WHAT NEEDS TO BE DONE =
Retype precisely the section of the data that starts at the line containing "Switch to small tiles view" and runs to its final line, ends included.

[Saved entries]
Content starts

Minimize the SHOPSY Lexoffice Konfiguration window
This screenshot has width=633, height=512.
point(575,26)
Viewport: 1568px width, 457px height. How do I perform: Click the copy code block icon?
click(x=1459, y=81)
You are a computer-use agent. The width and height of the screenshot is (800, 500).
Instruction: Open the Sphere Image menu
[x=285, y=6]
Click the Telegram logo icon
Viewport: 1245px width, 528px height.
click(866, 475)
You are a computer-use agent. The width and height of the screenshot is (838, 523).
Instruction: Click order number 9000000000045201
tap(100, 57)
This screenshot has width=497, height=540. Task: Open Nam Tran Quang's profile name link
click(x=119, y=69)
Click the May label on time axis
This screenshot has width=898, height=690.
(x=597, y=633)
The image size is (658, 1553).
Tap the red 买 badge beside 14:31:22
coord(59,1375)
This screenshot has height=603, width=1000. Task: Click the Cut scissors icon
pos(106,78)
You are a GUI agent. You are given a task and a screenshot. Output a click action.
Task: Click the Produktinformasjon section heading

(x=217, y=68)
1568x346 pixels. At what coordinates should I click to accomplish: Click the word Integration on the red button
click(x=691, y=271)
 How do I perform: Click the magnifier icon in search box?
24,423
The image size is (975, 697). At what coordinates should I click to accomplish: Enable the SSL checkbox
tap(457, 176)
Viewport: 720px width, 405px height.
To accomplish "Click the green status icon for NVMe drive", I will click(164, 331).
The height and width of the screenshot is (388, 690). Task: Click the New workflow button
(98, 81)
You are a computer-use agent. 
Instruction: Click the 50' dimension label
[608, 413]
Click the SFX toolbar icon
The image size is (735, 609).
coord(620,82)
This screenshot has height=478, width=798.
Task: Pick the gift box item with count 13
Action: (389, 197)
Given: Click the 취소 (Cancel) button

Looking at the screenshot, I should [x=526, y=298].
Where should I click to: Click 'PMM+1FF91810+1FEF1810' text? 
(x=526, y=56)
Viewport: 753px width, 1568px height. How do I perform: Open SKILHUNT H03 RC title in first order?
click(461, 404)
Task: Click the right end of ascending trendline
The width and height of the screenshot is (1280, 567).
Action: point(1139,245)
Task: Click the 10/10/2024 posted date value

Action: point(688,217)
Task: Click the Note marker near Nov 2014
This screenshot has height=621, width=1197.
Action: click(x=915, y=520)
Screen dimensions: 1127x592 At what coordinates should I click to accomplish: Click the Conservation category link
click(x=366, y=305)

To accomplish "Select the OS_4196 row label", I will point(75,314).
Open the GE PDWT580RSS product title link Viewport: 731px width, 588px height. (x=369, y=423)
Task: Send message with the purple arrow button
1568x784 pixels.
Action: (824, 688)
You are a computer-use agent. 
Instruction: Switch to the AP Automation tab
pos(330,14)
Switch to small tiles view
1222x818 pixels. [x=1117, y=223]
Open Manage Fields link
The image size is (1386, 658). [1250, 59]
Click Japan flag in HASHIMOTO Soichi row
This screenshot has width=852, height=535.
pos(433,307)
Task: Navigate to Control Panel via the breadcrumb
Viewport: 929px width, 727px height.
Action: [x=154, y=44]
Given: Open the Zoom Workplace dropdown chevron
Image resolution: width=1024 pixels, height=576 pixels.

Content ends

ANSWER SPACE =
Switch to small tiles view
1222x818 pixels. [x=1117, y=223]
Open Manage Fields link
The image size is (1386, 658). [1250, 59]
Click Japan flag in HASHIMOTO Soichi row
This screenshot has width=852, height=535.
pos(433,307)
Task: Navigate to Control Panel via the breadcrumb
Viewport: 929px width, 727px height.
Action: [x=154, y=44]
Given: Open the Zoom Workplace dropdown chevron
Image resolution: width=1024 pixels, height=576 pixels.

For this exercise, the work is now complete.